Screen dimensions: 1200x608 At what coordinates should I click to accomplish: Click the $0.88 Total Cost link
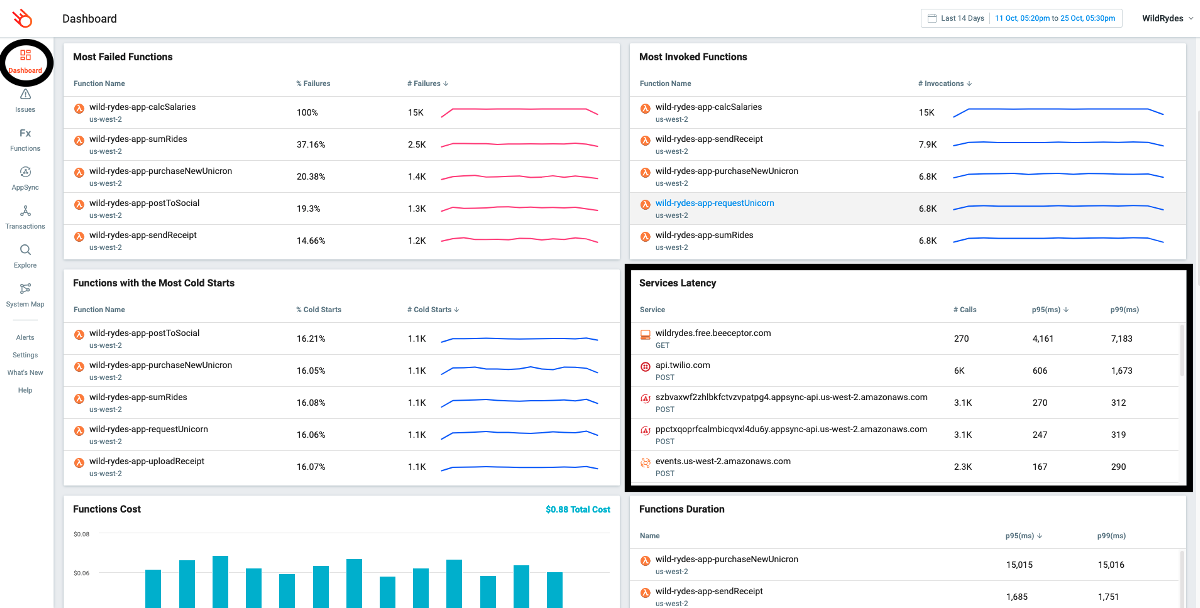577,509
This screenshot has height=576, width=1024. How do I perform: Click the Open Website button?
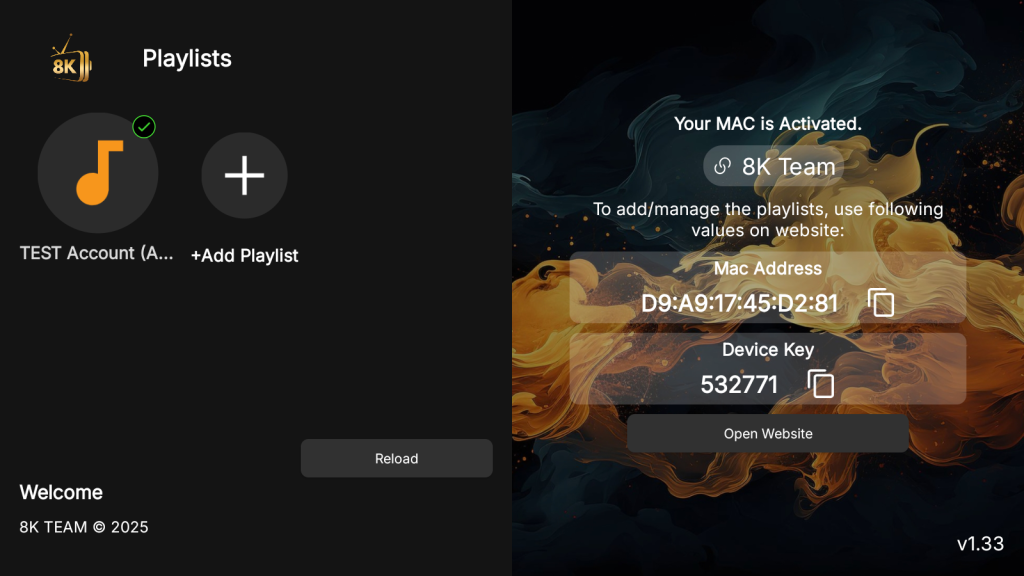tap(768, 434)
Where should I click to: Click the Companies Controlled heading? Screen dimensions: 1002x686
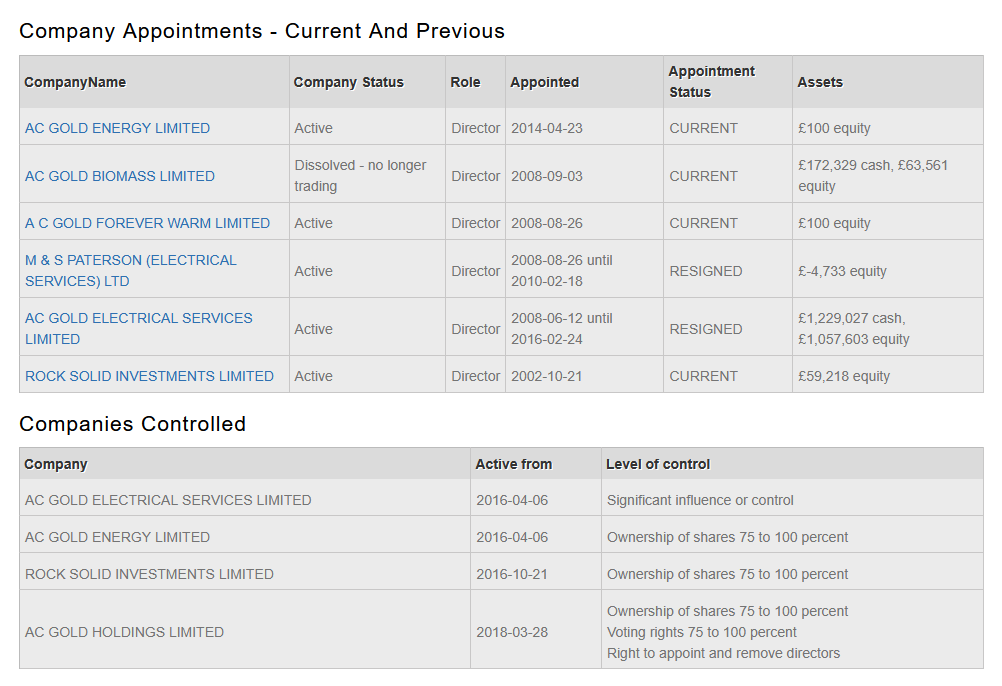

Work task:
Without including any pictures, return every line of the records exactly.

Written response:
Screen dimensions: 1200x608 At what coordinates should I click to accomplish: Click the $0.88 Total Cost link
577,509
This screenshot has height=576, width=1024. How do I perform: Click the Open Website button?
tap(768, 434)
Where should I click to: Click the Companies Controlled heading? Screen dimensions: 1002x686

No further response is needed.